The key clinical feature of Alzheimer's disease is an early impairment of episodic memory, our memory for day-to-day events. Patients may have difficulty recalling what has happened to them; they forget to do things; they may misplace items; they repetitively question; and as the disease progresses, they may get lost. We all experience these features from time to time but it is the inexorable progression that identifies the patient with early Alzheimer's disease. After a period of a few years, other features supervene with increasing difficulties with language and perception of the world. This pattern reflects the early involvement of the hippocampus, as explained previously, and other parts of the temporal lobe by the disease process.
It used to be thought that impairment of blood supply to the brain was the main cause of dementia. It was believed that hardening of the arteries, or atherosclerosis, led to a reduced blood flow. This has been disproved. While blood flow may be reduced in dementia, this is a consequence of the nerve cell loss rather than a cause. What can cause dementia is recurrent large or small strokes and nerve cell damage from disease in the small arteries to the central parts of the brain, called small vessel disease or Binswanger's disease.

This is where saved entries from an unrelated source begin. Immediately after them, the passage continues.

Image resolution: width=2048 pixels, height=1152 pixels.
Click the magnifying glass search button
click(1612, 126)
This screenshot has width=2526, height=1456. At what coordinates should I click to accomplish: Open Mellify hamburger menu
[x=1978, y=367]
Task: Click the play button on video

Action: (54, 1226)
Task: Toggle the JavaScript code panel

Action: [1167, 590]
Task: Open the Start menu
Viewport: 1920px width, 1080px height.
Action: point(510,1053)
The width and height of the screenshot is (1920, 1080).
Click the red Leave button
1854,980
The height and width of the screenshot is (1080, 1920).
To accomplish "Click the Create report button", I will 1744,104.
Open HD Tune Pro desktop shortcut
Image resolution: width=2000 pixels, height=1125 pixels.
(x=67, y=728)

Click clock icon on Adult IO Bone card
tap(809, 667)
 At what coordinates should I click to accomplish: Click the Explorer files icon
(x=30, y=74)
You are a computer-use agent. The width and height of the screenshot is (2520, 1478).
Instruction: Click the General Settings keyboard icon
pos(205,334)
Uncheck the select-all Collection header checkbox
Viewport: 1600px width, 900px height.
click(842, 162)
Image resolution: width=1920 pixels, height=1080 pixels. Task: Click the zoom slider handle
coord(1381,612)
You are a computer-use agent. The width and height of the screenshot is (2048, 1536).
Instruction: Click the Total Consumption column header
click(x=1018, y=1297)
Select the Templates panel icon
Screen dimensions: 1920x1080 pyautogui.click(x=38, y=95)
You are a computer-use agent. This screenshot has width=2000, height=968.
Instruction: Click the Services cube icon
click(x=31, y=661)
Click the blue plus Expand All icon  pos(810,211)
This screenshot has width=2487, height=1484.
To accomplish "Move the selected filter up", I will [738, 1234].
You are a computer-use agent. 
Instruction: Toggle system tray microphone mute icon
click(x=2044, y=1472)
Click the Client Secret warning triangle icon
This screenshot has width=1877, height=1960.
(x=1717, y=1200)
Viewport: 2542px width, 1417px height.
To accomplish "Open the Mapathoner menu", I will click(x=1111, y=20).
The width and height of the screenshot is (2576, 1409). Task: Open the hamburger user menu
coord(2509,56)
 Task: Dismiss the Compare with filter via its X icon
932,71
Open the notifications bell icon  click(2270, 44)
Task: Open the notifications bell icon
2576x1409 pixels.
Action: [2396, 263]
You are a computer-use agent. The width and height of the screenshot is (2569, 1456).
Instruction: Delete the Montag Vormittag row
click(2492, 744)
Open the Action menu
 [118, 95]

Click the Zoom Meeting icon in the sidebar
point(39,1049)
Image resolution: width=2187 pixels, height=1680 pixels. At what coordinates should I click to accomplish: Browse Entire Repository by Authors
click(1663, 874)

Patients with strokes can have significant problems with cognitive impairment, such as a patient with a right-sided paralysis accompanying loss of language or dysphasia. Multiple strokes can give rise to widespread cognitive impairment, but due to motor abnormalities, it is usually obvious that these are strokes and such patients rarely come to attention because of the cognitive impairment alone. Occasionally, a stroke in particular areas of the cerebral cortex or in the center of the brain (in the thalamus), can result in quite widespread cognitive impairment.
Much more common are the consequences of high blood pressure, smoking, and diabetes in patients with dementia. These conspire to cause thickening and damage to the very small arteries that supply the center of the brain with oxygen and result in little ministrokes or lacunas together withmore diffuse damage to the central whitematter of the brain. These patients often present with cognitive impairment or dementia. They tend to be characterized by cognitive slowing and often have problems with recall but not with recognition memory. Gait disturbance, which can resemble Parkinson's disease with shuffling, is quite common. This is an important group of patients to identify. Careful management of risk factors such as blood pressure, cholesterol, and blood sugar are important and may slow progress. In addition, many patients with Alzheimer's disease have coincidental vascular disease and it is believed that the vascular disease may exacerbate the Alzheimer pathology changes.